Resource Efficiency and Rare Minerals: CSZ Breakthroughs Programme Issues New Call
Up to €5 million is offered to institutions of higher education in Baden-Württemberg, Rhineland-Palatinate and Thuringia to develop innovative approaches to resource efficiency with a focus on problematic raw materials.
Within the framework of the CZS Breakthroughs (CZS Durchbrüche) programme, Carl Zeiss Stiftung (CZS – Carl Zeiss Foundation) funds top international research. The programme is designed to help universities advance and expand their identified research strengths (inter)nationally. It aims at enabling universities to implement innovative, scientifically promising concepts. Funded projects are intended to lead to internationally competitive research results.
The topic of the current call is: Resource Efficiency – Fair Raw Materials for New Technologies.
The thematic focus of the call is on research into the substitution or reduction of problematic raw materials such as rare earths and conflict minerals. Proposals are accepted across the entire spectrum from basic to application-oriented research.

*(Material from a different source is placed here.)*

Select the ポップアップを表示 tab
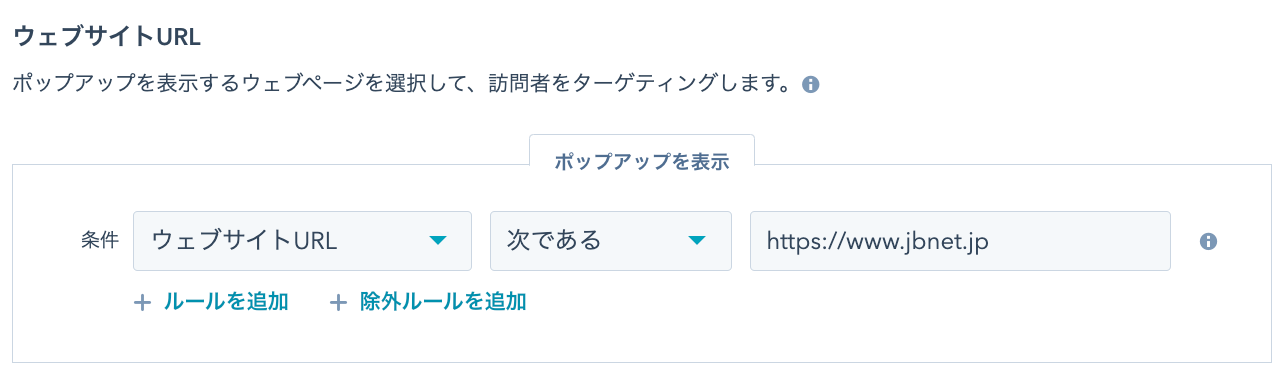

Projects are expected to explore concepts for the reduction, substitution, recycling and more efficient extraction of problematic raw materials to advance careful and efficient resource use. The research questions addressed should contribute to creating the preconditions for a comprehensive closed-loop economy
The knowledge generated in the funding projects should be made useable for businesses and society through suitable methods. Important aspects are therefore the interdisciplinary or transdisciplinary nature of the research and the transfer of research results through the involvement of suitable (industry) partners.
The following institutions of higher education can apply for this programme:
- Baden-Württemberg: Freiburg, Heidelberg, KIT, Konstanz and Stuttgart
- Rhineland-Palatinate: RPTU and Mainz ((max. two applications), Koblenz (max. one application per university).
- Thuringa: Ilmenau and Jena (max. two applications per university), Weimar (max. one application).
An applying university can also submit a joint application with other scientific institutions (universities, colleges or non-university research institutions) from the three funding states. Joint applications with governmental or non-profit research institutions in other federal states, foreign research institutions and non-scientific non-profit institutions are also possible.
Eligible are research proposals from the science, technology, engineering and mathematics (STEM) fields.
Funding can be requested for up to a total of €5 million. The funding period is five to six years.
The scheme comprises a two-stage application process. Initially, interested institutions submit a mandatory letter of intent (LOI). This is then followed by the submission of the full application.
The deadline for the submission of Letters of Intent is 6 October 2023.
(This report was the subject of a RESEARCHconnect Newsflash.)